I had been meaning to give HyTrust some more love. After winning the Best of Show & Gold award at VMworld 2009, it is more than worth checking out.
(Note: I generally try to shy away from writing “promo” type posts and the like, however I strongly believe in HyTrust, and what they provide in the way of security for your virtualizaiton environment. I should also note here… that this is not a paid review, nor was it prompted by the HyTrust folks in any way.)
What is HyTrust
From the HyTrust site:
The HyTrust™ offers a centralized, single-point-of-control for virtual infrastructure access, policy management, security configuration, and compliance. By combining the same control mechanisms of the physical world into a comprehensive solution for virtual infrastructure, HyTrust cost-effectively enables virtual infrastructure to achieve the same level of operational readiness as that of physical infrastructure.
Essentially, the HyTrust appliance functions as an intelligent proxy of sorts for all commands going into and out of your VMware environment:
Basically it allows you to filter all of your multitude of connections (SSH, API, vSphere Client, etc) through a single proxy that allows for fine grained control of actions against the infrastructure. It also provides a method for logging access centrally, that can cover both vCenter, the vSphere client, and any direct host manipulation (ssh, etc). In other words, it gives you one spot to look when you have an incident, rather than piecing together logs from multiple sources.

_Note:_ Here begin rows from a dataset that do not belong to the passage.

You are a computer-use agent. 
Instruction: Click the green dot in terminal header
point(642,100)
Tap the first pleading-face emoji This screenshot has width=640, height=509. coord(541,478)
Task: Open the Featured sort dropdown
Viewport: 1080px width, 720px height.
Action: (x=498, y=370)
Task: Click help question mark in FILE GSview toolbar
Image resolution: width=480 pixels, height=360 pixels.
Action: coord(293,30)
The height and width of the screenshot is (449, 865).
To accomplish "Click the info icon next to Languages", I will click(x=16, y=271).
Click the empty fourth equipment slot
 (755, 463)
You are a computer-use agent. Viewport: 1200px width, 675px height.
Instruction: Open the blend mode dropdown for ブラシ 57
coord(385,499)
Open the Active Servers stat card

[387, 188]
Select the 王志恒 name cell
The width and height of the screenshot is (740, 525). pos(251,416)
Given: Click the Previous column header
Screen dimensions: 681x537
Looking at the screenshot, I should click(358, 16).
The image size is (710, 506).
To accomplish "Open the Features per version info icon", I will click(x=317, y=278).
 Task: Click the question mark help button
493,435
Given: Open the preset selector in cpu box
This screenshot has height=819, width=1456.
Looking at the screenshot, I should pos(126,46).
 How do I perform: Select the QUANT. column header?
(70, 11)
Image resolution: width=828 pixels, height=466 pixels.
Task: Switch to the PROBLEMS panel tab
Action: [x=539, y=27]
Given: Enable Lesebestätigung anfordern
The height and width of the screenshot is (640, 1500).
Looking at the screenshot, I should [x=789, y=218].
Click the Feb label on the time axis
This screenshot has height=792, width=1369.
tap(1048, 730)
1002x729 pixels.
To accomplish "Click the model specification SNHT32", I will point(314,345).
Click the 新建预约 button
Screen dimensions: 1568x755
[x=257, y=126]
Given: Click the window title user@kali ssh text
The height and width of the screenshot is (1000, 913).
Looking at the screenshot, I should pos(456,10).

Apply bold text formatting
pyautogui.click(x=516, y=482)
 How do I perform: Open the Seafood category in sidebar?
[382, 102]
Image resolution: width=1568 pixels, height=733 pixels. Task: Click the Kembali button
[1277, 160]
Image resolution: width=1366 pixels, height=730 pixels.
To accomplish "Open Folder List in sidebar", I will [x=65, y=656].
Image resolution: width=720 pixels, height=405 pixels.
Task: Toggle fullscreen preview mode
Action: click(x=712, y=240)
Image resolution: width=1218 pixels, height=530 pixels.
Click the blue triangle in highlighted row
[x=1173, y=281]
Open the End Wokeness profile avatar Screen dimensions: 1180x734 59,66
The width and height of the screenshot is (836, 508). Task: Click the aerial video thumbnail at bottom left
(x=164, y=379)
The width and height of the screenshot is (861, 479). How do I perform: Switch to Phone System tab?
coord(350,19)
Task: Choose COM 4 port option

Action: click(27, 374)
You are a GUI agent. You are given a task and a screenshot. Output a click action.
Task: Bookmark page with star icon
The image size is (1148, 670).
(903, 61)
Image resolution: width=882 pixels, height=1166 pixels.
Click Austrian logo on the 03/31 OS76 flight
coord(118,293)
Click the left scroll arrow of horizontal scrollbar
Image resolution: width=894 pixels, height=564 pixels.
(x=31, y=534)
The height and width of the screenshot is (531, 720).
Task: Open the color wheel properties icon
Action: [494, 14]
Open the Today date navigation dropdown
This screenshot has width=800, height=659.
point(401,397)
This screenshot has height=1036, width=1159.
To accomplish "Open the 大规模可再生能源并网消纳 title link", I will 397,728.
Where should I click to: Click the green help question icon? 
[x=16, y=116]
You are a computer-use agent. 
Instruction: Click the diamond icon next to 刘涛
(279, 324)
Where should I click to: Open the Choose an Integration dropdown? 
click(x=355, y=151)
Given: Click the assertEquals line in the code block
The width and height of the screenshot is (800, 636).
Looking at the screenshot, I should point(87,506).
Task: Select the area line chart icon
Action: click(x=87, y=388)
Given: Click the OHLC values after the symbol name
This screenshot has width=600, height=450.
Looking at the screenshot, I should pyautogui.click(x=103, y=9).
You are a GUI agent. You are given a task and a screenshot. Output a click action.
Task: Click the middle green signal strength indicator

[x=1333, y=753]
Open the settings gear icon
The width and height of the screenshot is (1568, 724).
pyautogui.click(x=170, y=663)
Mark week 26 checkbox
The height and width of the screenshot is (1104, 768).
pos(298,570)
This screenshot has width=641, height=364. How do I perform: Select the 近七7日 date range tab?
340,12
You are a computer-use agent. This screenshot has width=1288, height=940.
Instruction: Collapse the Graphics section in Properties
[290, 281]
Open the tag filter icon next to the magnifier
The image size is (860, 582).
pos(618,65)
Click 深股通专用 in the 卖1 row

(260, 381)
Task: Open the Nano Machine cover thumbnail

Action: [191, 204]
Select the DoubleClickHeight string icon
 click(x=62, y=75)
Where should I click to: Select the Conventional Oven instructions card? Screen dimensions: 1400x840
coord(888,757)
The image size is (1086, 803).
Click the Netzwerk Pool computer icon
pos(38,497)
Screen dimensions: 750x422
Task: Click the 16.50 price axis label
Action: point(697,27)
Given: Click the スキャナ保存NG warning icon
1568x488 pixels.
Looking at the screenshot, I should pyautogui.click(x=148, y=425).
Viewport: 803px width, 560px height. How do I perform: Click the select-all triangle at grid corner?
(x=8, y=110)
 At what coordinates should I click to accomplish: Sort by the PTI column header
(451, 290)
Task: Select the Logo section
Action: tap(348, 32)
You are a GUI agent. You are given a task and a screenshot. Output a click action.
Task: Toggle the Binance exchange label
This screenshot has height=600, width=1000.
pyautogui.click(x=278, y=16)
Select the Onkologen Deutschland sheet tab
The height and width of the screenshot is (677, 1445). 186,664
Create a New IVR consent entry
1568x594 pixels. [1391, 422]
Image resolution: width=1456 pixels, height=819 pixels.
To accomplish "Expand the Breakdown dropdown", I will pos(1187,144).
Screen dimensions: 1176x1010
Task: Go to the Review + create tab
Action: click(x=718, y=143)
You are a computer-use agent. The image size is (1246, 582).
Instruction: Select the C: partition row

How do I try it? (Community Edition)
Well, while all of the above is fine and dandy, if you’re anything like me, you will want to kick the virtual tires in a lab setup. To do this, HyTrust provides a free Community Edition. The community edition will protect up to three hosts (great for the vSphere starter editions!), and can be downloaded after signing up at the HyTrust site. As the Community Edition is offered as a vApp, installation is a snap, download and deploy.
There are some configuration tasks to be taken care of afterwards, but… they are covered in the “installation” pdf (just below the download of the Community Edition). For a PDF, it’s quite good, and covers the basic “Demo” setup, as well as tying it to Microsoft Active Directory, including setting the permissions it requires 🙂
I strongly encourage you to go forth and give it a go.